▶ **指示**:
「899x1316 pixels. How」を含む行から「Looking at the」を含む行までのすべての行について、「Eyedropper」を「Color Picker」に置き換えて更新してください。それ以外は一切変更せずに出力すること。

▶ **エントリ一覧**:
↓

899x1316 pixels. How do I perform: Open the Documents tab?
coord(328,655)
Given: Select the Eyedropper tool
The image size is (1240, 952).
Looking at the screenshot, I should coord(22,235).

↑
↓

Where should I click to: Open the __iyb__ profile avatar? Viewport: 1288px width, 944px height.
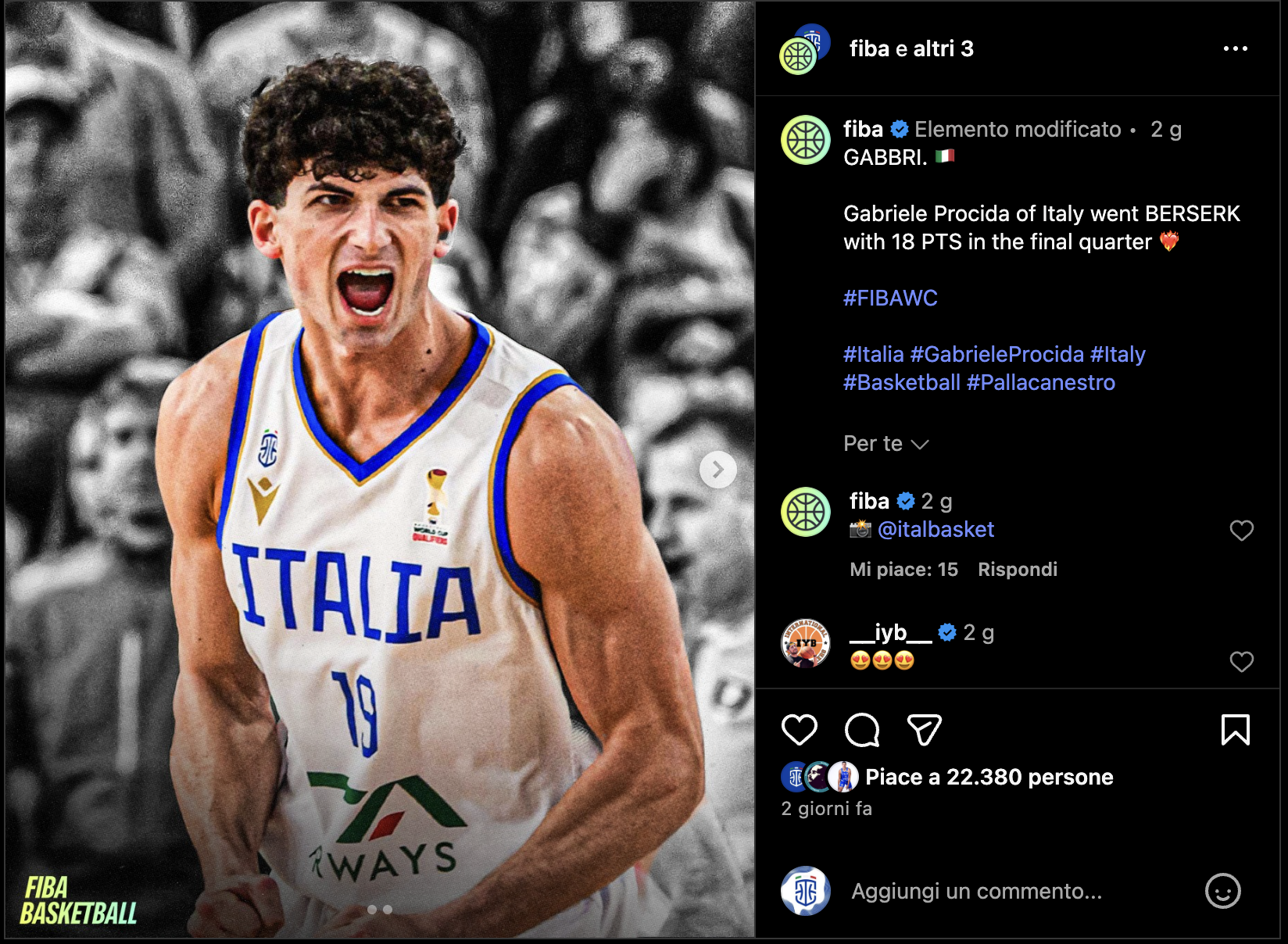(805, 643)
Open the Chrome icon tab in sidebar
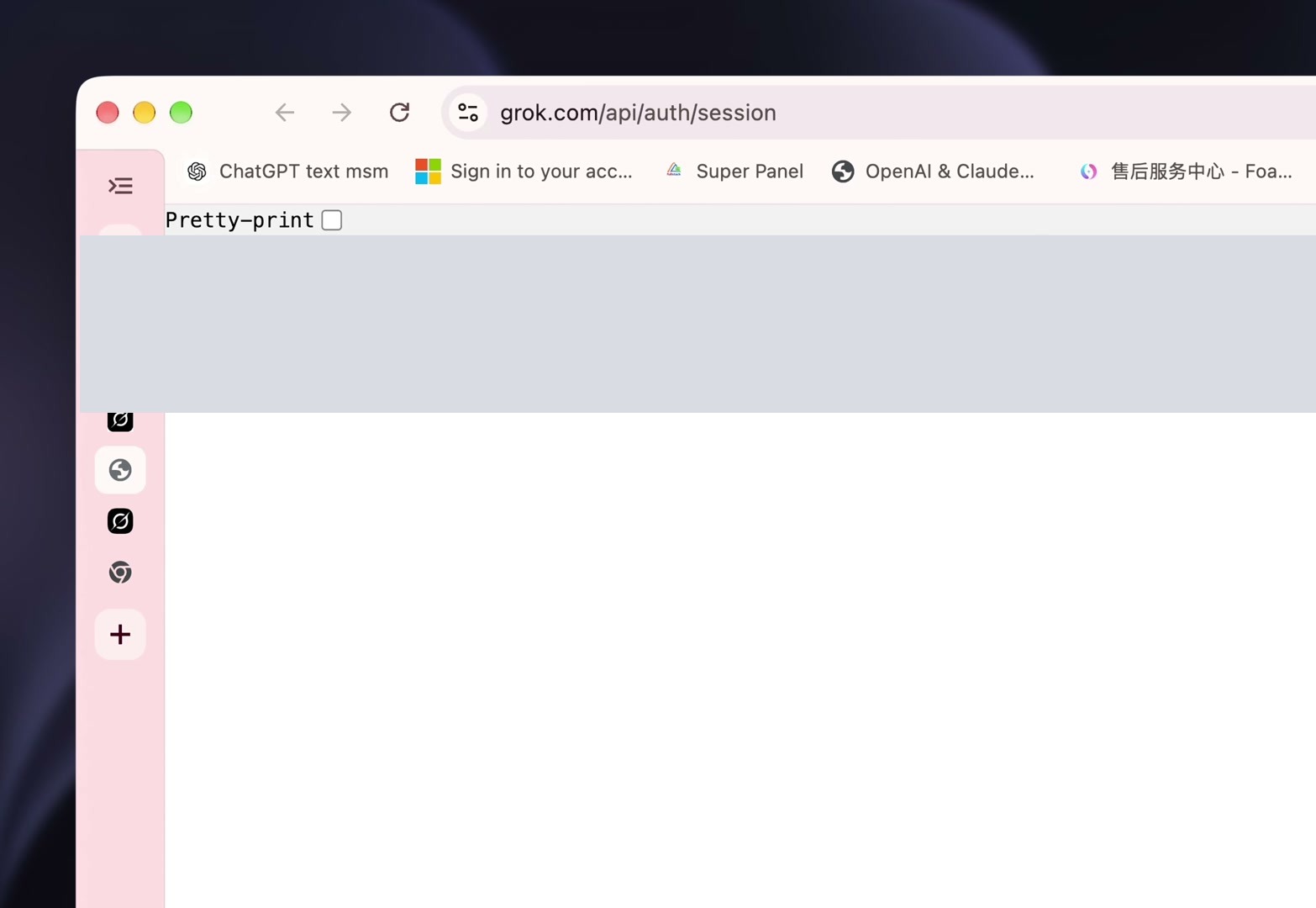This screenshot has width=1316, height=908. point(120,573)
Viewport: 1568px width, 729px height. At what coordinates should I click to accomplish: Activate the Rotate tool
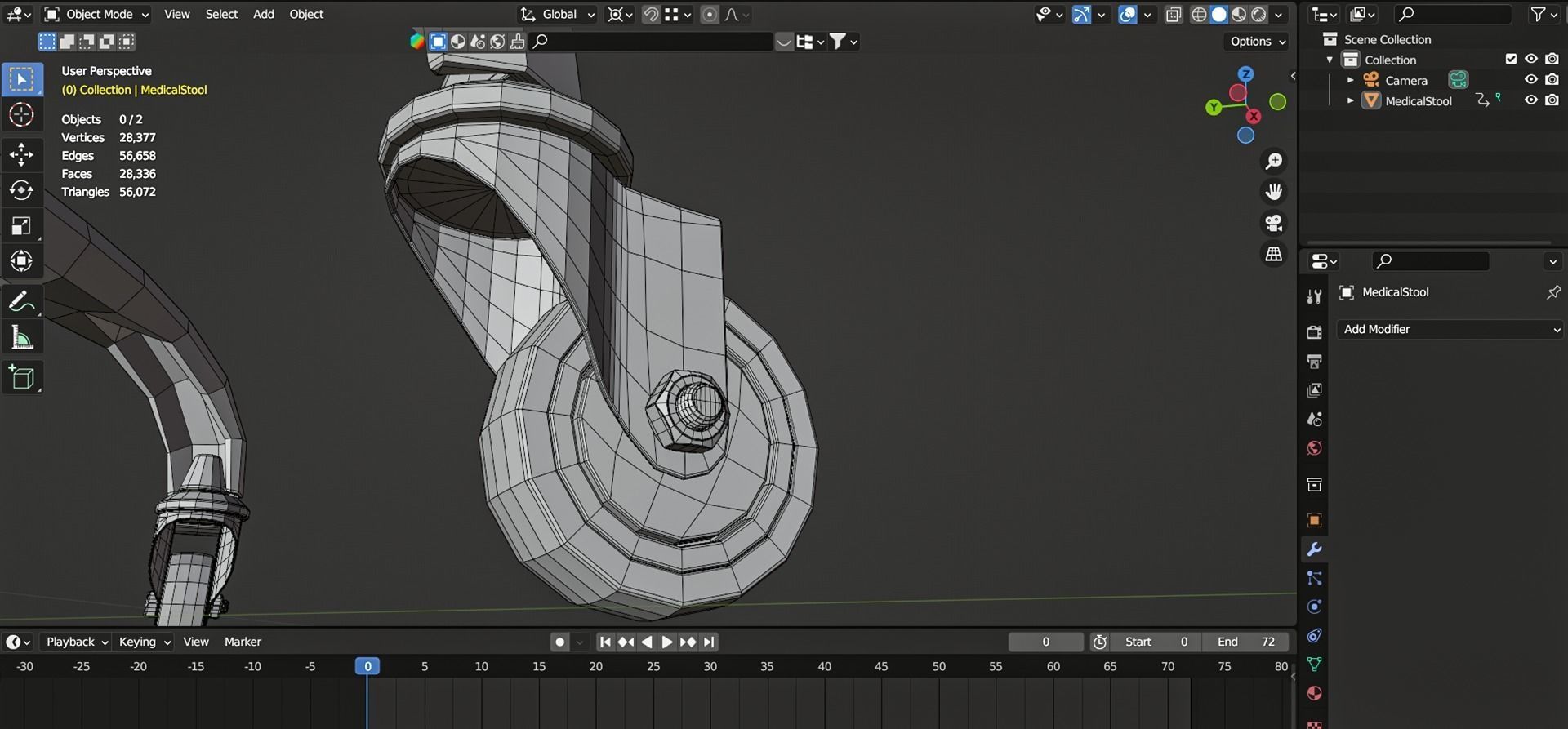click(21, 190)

↑

▶ **正しい結果**:
899x1316 pixels. How do I perform: Open the Documents tab?
coord(328,655)
Given: Select the Color Picker tool
The image size is (1240, 952).
Looking at the screenshot, I should coord(22,235).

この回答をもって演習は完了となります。